Fosse uma manhã de sol
O índio tinha despido
O português.
 
      Nesta poesia, o  Poeta  manifesta uma ruptura com “moldes” antes sacramentados por outras estéticas. O verso livre, a linguagem coloquial e irônica e o predomínio de um “português” genuinamente brasileiro tiveram seu momento subliminar. 
 
Pronominais

Dê-me um cigarro
Diz a gramática
Do professor e do aluno
E do mulato sabido
Mas o bom negro e o bom branco 
Da Nação Brasileira
Dizem todos os dias
Deixa disso camarada
Me dá um cigarro.

     Neste  poema , o Poeta parodia , por meio de um tom irreverente ,  outro texto de Gonçalves Dias, também com o objetivo de repugnar os moldes românticos. Quando ele ressalta que: Minha terra tem mais rosas e quase que mais amores, o vocábulo “quase”, justifica o desmascarar da realidade social.
Canto de regresso à pátria 

Minha terra tem palmares

Onde gorjeia o mar
Os passarinhos daqui
Não cantam como os de lá
Minha terra tem mais rosas
E quase que mais amores
Minha terra tem mais ouro
Minha terra tem mais terra
Ouro terra amor e rosas
Eu quero tudo de lá
Não permita Deus que eu morra
Sem que volte para lá
Não permita Deus que eu morra
Sem que volte pra São Paulo
Sem que veja a Rua 15
E o progresso de São Paulo. 

       Oswald  de  Andrade   expressa  nesta  poesia  a  trajetória  da Descoberta  do  Brasil e  o  impacto nos primeiros contatos com o povo nativo sobre hábitos distintos e grande desconfiança sobre aceitar outra cultura .

A descoberta

Seguimos  nosso caminho por este mar de longo
Até a oitava da Páscoa
Topamos aves
E houvemos vista de terra
os selvagens
Mostraram-lhes uma galinha
Quase haviam medo dela
E não queriam por a mão
E depois a tomaram como espantados
primeiro chá
Depois de dançarem
Diogo Dias
Fez o salto real
as meninas da gare
Eram três ou quatro moças bem moças e bem gentis
Com cabelos mui pretos pelas espáduas
E suas vergonhas tão altas e tão saradinhas
Que de nós as muito bem olharmos
Não tínhamos nenhuma vergonha.
 

         O  espaço  agora  é  dedicado  a  MÁRIO  DE  ANDRADE  com suas  poesias ,   peça chave do modernismo brasileiro.

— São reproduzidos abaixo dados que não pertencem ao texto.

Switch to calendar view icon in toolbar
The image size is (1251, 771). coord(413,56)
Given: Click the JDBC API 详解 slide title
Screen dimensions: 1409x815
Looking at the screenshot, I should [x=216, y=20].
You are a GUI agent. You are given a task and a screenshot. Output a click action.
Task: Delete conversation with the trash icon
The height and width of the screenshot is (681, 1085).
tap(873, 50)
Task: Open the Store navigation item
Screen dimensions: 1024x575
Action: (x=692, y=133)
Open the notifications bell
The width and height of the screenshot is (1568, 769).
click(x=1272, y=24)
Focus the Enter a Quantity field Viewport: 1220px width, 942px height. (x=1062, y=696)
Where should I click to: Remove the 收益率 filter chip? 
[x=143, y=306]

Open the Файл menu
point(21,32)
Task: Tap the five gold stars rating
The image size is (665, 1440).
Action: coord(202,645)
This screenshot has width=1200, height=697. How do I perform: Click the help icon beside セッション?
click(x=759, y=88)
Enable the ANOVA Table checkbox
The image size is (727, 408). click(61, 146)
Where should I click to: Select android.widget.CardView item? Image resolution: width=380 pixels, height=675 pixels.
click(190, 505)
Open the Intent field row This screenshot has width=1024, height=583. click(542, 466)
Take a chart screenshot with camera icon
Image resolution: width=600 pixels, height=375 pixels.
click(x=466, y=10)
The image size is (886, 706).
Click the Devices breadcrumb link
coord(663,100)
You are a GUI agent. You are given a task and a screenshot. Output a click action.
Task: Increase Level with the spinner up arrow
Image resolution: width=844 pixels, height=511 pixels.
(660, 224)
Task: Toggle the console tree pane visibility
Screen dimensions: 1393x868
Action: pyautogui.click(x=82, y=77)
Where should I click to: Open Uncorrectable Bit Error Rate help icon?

Sua obra literária é dedicada à construção de uma literatura genuinamente brasileira e à investigação de nossa cultura. De família aristocrática, Mário Raul de Morais Andrade nasceu em São Paulo, no dia 09 de outubro de 1893.  Publicou sua maior realização literária, aquela que perpetuaria seu nome na história da moderna literatura brasileira: Macunaíma. Por intermédio da figura do herói sem nenhum caráter, portanto, um anti-herói, Mário abordou temas folclóricos e mitológicos próprios do Brasil, utilizando uma linguagem inovadora por aproximar-se da oralidade.  Apresentaremos agora algumas pérolas poéticas pertencentes ao acervo deste maravilhoso  Poeta . Nesta  poesia , faz uma descrição poética e crítica sobre uma desigualdade  social , transparecendo em cada verso a preparação para o despertar de uma situação presente na sociedade brasileira .


Descobrimento

Abancado à escrivaninha em São Paulo
Na minha casa da rua Lopes Chaves
De supetão senti um friúme por dentro.
Fiquei trêmulo, muito comovido
Com o livro palerma olhando pra mim.

Não vê que me lembrei que lá no Norte, meu Deus! 
muito longe de mim
Na escuridão ativa da noite que caiu
Um homem pálido magro de cabelo escorrendo nos olhos,
Depois de fazer uma pele com a borracha do dia,
Faz pouco se deitou, está dormindo.

Esse homem é brasileiro que nem eu.
 
     No  poema  seguinte  ,  Mário  de  Andrade  , apesar de pertencente ao Movimento Moderno ,  expressa  características  que eram comuns no período romântico ,  deixando  transparecer , através  de uma  visão imagística , um sentimento lírico-amoroso .

 
Eterna Presença
 
Este feliz desejo de abraçar-te,
Pois que tão longe tu de mim estás,
Faz com que te imagine em toda a parte
Visão, trazendo-me ventura e paz.
 
Vejo-te em sonho, sonho de beijar-te;
Vejo-te sombra, vou correndo atrás;
Vejo-te nua, oh branco lírio de arte,
Corando-me a existência de rapaz…
 
E com ver-te e sonhar-te, esta lembrança
Geratriz, esta mágica saudade,
Dá-me a ilusão de que chegaste enfim;
 
Sinto alegrias de quem pede e alcança
E a enganadora força de, em verdade,
Ter-te, longe de mim, juntinho a mim.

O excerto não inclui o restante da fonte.